The Campbell Newman Government was thrown out of office, at the last election, for its mishandling of the affairs of our state and also because they were going to flog off the government owned enterprises causing massive job losses.
By comparison the Palasczuk government’s Advancing Our Cities and Regions strategy will drive urban renewal developments across the state.
Under this strategy the recent announcement from the Labor government was about selling off parcels of land which had been unused or underutilised for years draining the taxpayers purse and for which there were no plans to use for anything.
Our premier made it clear that all revenue raised by the selling of these vacant blocks would go towards building much needed infrastructure not only in Brisbane but driving urban renewal developments across the state in the eight identified priority and economic community zones, providing more jobs, better community facilities more affordable housing and promoting significant economic growth in our state.
I support this move as most unbiased people would.
This infrastructure will provide jobs and economic growth all around Queensland.
Isn’t that what we are crying out for?
Good on our premier and her government.
She certainly has my support.
Energy security is critical
The priority of any government should be to keep the lights on. Energy security is number one, with the second consideration being to ensure energy supply is affordable.
South Australia plunged into darkness on September 28, underscoring the pitfalls of moving too fast and soon towards ultimately unrealistic renewable energy targets.
Nobody is disputing that a ferocious storm triggered the blackout.
But it remains that with 40% of its energy needs now dependent on renewables, South Australia – bereft of a baseload power supply to meet minimum demand – is exposed.
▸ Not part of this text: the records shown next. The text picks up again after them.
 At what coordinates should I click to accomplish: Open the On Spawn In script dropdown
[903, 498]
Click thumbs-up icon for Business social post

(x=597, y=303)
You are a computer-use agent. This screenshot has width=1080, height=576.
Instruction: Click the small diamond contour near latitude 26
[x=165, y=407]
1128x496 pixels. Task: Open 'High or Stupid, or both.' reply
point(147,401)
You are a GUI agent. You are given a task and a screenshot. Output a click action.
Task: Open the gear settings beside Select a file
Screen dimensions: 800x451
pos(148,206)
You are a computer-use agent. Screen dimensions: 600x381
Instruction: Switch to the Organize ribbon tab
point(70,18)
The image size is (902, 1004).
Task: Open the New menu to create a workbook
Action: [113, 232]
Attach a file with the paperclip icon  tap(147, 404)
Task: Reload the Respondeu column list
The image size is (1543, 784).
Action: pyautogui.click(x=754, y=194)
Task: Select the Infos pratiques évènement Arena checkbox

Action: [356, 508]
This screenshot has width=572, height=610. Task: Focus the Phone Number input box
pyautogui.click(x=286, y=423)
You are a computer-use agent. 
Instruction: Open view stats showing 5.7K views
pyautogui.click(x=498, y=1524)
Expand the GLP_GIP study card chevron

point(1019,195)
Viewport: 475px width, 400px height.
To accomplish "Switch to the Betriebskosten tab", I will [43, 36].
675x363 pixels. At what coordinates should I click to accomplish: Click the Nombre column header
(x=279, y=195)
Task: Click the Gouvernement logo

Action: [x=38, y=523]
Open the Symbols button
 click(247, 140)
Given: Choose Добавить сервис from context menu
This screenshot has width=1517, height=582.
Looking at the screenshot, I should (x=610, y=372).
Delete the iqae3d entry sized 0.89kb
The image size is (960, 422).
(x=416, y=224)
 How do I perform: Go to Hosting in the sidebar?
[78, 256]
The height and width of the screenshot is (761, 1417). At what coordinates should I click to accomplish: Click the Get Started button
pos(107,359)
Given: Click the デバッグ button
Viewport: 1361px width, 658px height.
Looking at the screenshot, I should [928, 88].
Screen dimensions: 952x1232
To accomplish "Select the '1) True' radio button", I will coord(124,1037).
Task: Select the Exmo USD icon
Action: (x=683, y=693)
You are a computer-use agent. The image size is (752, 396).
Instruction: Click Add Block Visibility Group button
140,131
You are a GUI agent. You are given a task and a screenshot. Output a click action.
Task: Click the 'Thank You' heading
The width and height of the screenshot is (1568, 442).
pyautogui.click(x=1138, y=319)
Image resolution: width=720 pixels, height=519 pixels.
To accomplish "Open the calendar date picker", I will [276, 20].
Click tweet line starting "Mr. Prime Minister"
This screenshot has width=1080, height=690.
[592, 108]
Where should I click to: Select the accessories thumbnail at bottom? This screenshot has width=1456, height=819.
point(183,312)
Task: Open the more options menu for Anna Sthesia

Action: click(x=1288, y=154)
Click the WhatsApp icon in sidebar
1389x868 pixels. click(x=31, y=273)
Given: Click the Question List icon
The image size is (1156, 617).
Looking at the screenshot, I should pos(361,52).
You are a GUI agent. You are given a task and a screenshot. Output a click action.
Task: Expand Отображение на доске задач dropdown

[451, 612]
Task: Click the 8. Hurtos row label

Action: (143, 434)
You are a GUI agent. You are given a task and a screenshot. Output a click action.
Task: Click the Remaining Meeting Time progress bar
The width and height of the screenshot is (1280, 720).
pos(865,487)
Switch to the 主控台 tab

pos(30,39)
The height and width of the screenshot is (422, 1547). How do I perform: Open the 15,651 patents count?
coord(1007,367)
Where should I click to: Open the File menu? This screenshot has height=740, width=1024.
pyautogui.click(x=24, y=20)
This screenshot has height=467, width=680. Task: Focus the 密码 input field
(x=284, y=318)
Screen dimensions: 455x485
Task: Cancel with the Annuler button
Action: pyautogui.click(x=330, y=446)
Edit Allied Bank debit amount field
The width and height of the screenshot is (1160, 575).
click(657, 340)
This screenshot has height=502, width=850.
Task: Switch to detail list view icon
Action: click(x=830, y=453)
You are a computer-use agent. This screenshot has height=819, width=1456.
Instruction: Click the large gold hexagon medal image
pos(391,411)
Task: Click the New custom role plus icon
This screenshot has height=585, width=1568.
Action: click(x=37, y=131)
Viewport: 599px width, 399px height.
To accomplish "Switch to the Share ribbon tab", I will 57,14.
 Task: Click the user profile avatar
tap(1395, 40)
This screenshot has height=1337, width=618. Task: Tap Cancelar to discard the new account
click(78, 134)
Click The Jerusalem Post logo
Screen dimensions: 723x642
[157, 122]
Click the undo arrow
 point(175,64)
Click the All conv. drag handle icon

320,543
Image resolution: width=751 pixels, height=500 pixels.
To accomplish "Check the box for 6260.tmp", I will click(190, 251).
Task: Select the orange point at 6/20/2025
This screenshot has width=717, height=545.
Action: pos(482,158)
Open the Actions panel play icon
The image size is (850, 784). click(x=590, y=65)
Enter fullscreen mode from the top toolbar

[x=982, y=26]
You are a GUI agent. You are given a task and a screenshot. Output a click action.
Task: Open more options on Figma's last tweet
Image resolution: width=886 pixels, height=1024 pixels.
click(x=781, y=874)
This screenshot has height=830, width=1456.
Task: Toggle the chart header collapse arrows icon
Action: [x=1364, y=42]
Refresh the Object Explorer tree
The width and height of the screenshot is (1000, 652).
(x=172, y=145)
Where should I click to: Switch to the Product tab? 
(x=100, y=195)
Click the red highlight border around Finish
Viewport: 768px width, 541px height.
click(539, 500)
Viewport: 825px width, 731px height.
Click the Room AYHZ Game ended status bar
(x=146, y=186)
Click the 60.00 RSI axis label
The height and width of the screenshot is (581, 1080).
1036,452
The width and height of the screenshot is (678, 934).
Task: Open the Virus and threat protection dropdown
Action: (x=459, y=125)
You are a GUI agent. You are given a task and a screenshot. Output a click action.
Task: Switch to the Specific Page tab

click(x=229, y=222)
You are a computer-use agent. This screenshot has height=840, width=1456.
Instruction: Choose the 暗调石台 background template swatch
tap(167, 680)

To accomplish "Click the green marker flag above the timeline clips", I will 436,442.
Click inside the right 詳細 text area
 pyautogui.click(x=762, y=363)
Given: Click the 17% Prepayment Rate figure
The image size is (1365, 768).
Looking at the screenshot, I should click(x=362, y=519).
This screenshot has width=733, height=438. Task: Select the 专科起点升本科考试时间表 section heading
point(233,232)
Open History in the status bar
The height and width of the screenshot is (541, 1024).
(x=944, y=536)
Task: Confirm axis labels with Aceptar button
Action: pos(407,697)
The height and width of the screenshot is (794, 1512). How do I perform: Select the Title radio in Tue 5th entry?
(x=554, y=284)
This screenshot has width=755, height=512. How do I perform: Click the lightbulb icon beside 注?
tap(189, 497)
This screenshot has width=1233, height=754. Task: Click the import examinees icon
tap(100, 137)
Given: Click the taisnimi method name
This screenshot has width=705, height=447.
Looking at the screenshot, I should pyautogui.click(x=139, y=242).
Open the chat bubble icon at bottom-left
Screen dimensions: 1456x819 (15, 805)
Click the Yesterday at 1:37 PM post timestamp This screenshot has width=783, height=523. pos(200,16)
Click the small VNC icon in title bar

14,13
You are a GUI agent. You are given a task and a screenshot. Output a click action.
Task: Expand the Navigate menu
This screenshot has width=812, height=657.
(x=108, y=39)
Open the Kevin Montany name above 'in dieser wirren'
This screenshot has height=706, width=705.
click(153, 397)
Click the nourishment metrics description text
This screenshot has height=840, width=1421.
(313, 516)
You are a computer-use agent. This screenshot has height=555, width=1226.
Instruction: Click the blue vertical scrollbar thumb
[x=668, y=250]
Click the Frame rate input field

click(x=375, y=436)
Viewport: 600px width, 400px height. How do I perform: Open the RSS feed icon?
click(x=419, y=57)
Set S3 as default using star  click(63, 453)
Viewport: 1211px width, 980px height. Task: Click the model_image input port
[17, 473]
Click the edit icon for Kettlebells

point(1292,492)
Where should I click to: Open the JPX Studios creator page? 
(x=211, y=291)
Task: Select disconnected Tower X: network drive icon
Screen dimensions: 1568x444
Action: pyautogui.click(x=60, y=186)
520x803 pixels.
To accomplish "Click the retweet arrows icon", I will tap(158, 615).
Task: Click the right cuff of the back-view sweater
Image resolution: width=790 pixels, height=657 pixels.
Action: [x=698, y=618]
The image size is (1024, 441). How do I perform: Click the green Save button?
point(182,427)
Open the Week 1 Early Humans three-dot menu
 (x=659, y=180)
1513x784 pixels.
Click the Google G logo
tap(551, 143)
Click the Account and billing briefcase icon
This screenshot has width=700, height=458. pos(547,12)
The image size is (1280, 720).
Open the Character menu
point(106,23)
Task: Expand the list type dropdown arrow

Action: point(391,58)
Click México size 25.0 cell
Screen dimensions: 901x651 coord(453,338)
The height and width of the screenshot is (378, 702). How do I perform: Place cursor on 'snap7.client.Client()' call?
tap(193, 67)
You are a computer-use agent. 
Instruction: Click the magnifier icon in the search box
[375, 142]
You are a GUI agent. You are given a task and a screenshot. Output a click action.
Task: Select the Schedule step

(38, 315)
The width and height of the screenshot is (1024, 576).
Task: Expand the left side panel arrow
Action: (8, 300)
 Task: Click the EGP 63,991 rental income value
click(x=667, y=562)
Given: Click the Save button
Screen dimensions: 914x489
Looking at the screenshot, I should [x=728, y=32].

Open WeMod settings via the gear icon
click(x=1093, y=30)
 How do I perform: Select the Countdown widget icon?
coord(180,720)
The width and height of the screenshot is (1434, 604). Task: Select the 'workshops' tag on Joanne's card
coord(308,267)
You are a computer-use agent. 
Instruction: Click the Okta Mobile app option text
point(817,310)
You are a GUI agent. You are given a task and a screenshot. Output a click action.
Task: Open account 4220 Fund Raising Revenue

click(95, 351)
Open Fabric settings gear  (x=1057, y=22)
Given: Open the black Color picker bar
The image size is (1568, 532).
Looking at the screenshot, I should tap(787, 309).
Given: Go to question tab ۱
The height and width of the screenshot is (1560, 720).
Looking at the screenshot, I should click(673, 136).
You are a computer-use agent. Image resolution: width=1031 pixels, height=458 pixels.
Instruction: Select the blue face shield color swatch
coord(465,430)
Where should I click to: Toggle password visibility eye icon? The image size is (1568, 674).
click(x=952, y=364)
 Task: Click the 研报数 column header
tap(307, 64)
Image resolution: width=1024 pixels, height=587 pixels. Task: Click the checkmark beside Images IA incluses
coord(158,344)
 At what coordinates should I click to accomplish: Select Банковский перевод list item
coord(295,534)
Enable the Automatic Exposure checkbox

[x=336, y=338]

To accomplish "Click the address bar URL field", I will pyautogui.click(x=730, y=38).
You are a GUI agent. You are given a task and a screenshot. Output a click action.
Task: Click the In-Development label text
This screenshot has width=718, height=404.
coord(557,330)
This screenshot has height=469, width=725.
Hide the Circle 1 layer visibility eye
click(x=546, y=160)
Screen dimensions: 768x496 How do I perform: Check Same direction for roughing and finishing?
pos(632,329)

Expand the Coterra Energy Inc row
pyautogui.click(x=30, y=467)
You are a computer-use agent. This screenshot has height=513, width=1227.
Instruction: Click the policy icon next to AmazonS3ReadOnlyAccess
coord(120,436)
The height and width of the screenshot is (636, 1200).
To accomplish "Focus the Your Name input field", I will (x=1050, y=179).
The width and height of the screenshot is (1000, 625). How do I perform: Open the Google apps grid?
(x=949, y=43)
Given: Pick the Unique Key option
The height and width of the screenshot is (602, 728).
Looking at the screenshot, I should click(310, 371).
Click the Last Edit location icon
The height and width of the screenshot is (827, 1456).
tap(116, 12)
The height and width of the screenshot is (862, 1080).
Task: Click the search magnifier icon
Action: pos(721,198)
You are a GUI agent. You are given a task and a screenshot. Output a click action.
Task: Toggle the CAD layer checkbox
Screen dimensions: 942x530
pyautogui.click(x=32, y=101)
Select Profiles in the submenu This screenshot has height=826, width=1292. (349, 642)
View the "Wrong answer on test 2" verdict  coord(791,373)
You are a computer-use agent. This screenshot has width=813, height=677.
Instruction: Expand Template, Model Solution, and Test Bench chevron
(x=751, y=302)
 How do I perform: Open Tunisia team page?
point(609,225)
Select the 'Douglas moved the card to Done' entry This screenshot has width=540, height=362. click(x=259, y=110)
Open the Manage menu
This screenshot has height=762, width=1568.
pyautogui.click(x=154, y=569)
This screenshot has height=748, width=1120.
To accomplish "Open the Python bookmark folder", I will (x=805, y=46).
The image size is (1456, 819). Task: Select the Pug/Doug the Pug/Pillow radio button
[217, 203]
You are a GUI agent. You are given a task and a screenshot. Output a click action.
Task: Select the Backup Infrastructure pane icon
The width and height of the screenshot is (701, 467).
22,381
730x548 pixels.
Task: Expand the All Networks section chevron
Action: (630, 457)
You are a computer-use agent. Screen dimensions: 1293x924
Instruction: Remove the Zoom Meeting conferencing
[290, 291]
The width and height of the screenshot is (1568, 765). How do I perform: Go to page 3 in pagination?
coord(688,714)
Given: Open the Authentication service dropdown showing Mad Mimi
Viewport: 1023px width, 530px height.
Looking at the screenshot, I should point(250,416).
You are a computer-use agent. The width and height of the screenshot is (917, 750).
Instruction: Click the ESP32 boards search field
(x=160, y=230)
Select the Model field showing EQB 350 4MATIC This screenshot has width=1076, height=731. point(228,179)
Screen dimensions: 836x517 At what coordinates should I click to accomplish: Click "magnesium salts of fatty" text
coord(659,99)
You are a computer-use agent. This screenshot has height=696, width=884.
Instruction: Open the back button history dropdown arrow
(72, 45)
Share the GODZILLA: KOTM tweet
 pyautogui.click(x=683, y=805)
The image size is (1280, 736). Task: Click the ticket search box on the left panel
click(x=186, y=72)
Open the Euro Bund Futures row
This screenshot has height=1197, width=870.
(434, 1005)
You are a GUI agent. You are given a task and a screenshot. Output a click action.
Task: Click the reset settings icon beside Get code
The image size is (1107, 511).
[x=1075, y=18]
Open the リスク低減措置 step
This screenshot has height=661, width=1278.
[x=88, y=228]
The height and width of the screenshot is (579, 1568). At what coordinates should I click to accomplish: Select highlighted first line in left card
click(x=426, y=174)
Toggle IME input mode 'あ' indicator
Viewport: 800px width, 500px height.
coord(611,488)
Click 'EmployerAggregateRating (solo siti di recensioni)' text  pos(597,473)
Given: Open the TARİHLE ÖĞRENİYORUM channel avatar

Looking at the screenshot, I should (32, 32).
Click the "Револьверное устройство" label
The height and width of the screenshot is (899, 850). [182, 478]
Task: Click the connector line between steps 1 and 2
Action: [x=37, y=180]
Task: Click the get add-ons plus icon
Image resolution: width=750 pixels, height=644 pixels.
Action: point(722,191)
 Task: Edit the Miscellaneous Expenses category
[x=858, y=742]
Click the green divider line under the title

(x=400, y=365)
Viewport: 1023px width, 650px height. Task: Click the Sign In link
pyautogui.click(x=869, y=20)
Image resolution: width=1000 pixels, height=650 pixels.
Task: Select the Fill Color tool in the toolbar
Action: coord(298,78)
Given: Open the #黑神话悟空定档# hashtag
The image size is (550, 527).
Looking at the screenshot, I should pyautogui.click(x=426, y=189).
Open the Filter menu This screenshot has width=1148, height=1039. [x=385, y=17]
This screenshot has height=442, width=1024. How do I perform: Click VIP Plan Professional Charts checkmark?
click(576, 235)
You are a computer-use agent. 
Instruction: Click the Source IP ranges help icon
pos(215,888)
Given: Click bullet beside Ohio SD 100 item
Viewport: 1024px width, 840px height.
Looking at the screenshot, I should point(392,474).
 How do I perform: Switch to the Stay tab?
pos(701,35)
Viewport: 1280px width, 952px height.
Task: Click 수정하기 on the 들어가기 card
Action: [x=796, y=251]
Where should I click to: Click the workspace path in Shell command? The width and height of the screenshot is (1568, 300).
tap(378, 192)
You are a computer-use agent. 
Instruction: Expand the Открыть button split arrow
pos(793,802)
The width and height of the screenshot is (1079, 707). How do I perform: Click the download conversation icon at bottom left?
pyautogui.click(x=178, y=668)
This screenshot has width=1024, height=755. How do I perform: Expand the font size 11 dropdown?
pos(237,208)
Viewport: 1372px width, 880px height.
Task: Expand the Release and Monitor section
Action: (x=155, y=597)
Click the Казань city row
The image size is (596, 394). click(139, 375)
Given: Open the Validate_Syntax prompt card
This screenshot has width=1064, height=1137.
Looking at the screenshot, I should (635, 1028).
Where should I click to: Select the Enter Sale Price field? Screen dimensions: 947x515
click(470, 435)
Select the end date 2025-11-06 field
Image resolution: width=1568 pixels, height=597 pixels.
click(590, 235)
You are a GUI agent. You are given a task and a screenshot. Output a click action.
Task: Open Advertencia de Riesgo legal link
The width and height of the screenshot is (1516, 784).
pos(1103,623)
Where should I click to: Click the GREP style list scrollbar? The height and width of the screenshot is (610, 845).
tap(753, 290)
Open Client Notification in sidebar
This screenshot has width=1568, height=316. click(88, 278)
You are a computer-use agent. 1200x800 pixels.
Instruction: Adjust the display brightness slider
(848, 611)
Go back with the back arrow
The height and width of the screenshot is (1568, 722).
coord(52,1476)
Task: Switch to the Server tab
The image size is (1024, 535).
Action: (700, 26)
Variable and intermittent power sources such as wind and solar can’t be relied upon to consistently push out volts.
That adds to the instability of the network, leaving it more vulnerable to events such as storms.
We saw affordability was an issue when South Australia effectively ran out of electricity and the price of wholesale power soared, hurting householders and industry.
In Queensland, we don’t want our hospitals losing power or our manufacturing industry relying on intermittent power, or families left in the dark at home – and paying more for that trauma.
Yet, unfortunately, the Palaszczuk Labor Government’s 50% Renewable Energy Target by 2030 is sending us down that slope.
The LNP supports renewable energy but we are not prepared to compromise energy security or to spark higher electricity costs.
The Queensland Productivity Commission Draft Report into Electricity Pricing – commissioned by the Palaszczuk Government – found Labor’s 50% renewable energy policy would require a taxpayer subsidy of about $10.8 billion to 2030 and shrink Queensland’s economy by billions.
With renewables a bit player (about 4%) in the state’s power mix, there is plenty of room to grow. However, the LNP believes the national 23.5% RET by 2020 strikes the right balance, being both achievable and realistic.